The answer should be a number alone: the count of lines in the listing below that include "will".

# [DATA FOR THE TASK]
---

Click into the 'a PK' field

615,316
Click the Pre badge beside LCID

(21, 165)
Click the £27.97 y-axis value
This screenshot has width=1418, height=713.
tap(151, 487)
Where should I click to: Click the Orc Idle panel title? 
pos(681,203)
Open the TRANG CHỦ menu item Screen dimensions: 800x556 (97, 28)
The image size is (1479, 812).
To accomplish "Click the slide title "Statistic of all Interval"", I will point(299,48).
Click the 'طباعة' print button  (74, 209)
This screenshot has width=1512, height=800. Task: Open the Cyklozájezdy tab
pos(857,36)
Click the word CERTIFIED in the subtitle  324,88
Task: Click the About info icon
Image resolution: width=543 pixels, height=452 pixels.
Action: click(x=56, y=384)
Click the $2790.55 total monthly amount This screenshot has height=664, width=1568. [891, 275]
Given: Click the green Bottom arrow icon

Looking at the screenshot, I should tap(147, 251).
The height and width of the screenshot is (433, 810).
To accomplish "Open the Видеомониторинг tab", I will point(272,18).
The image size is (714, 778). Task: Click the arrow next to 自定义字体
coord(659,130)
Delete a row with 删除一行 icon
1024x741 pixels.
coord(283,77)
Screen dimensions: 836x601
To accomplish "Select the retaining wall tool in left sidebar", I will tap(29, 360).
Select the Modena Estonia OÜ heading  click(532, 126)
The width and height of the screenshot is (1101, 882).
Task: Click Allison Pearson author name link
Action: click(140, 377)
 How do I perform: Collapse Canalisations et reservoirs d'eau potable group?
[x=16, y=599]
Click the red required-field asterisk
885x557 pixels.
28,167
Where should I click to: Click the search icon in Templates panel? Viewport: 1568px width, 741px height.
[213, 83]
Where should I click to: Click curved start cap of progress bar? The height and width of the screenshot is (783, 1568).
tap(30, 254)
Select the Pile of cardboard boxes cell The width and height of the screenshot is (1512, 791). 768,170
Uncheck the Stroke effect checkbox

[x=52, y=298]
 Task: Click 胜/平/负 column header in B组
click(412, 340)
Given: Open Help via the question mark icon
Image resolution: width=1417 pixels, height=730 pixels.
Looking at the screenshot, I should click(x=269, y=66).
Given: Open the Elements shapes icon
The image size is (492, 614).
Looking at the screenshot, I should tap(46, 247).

---

# [ANSWER AREA]
3